If Jon Huntsman can say the right things, why can’t Mitt Romney?
By now it’s not just Sarah Palin who knows how to answer the questions. Even Jon Huntsman knows the right answers. Are you in favor of ethanol subsidies? Huntsman: ”The debt ceiling must be raised this summer to cover the government’s massive borrowing, and we must make reductions in government spending a condition for increasing the debt ceiling. This will provide responsible leaders the opportunity to reduce, reform, and in some cases end government programs—including some popular but unaffordable subsidies for agriculture and energy—in order to save the trillions, not billions, necessary to make possible a future as bright as our past. ” Do you support Paul Ryan’s budget? Huntsman: ”I would have voted for it, including the Medicare provisions.” What about Ryan’s Medicare proposal? Huntsman: ”I admire Congressman Paul Ryan’s honest attempt to save Medicare. Those who disagree with his approach incur a moral responsibility to propose reforms that would ensure Medicare’s ability to meet its responsibilities to retirees without imposing an unaffordable tax burden on future generations of Americans.”

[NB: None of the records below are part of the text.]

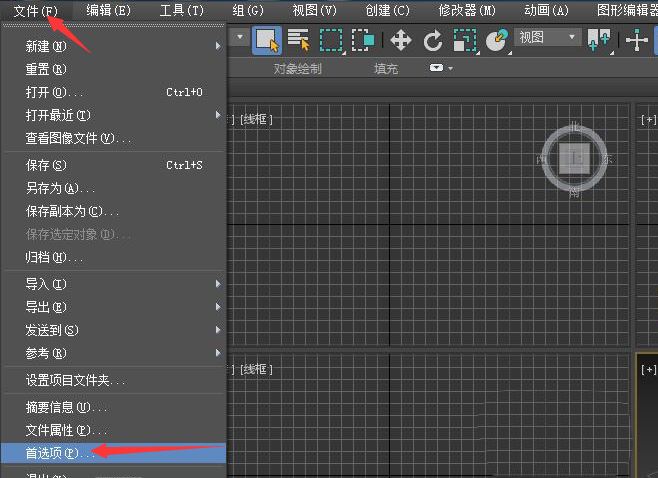Select the Select Object tool

[x=266, y=39]
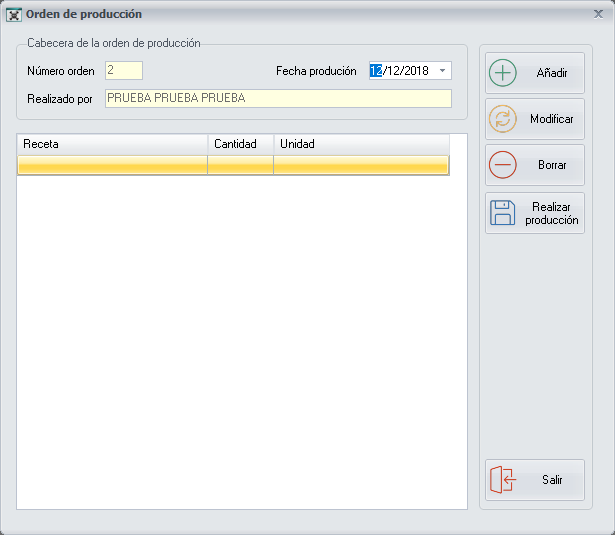Click the Realizado por text field

point(278,98)
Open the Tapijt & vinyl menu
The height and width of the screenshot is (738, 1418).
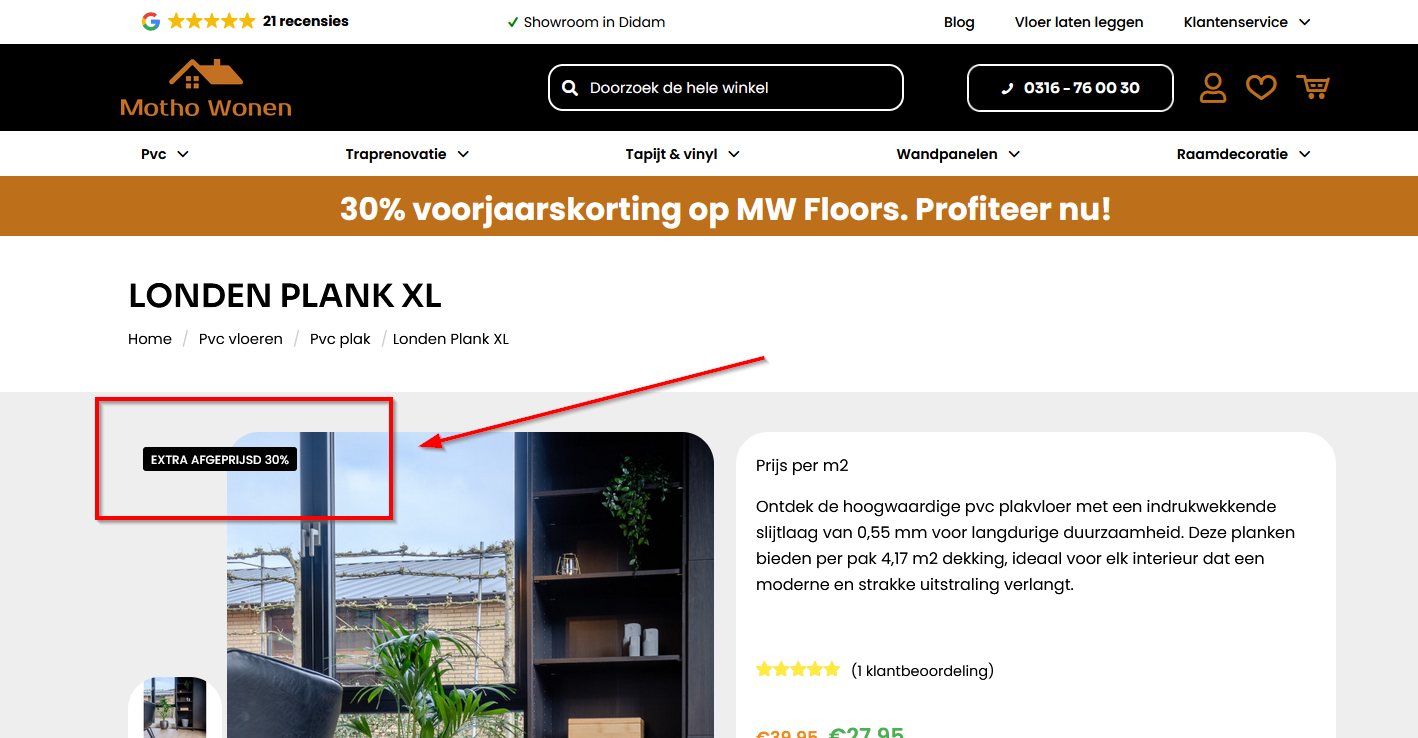(x=683, y=154)
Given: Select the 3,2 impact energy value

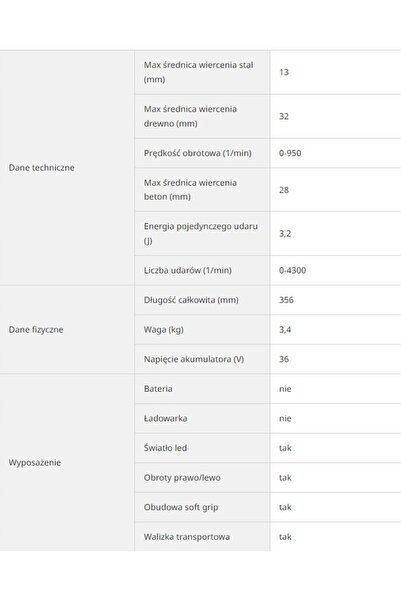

So, why doesn’t Mitt Romney know the answers to these questions. Mitt on ethanol: “I support the subsidy of ethanol. I believe ethanol is an important part of our energy solution for this country.” MItt on whether he supports the Ryan budget: That’s the kind of speculation that is getting the cart ahead of the horse.” Mitt on whether he supports Ryan’s Medicare proposal: “I’m going to have my own plan.”. . . “And I can assure you, before my first debate with the president, I will lay out what my plan is for reforming Medicare, Medicaid, and Social Security.” And Mitt on Romneycare: “A lot of pundits around the nation are saying that I should just stand up and say this whole thing was a mistake, that it was just a bone-headed idea and I should just admit it. There’s only one problem with that: It wouldn’t be honest. I, in fact, did what I believe was right for the people of my state.”
It’s clear that this time around, Mitt is trying awfully hard to avoid being accused on flip-flopping. Instead he has a new two-prong strategy: pander or punt. Let’s see if he offers real answers in the roll-out of his campaign or if he simply continues to criticize Obama for a failure of leadership. so far, however, Obama isn’t the only one who is failing to lead.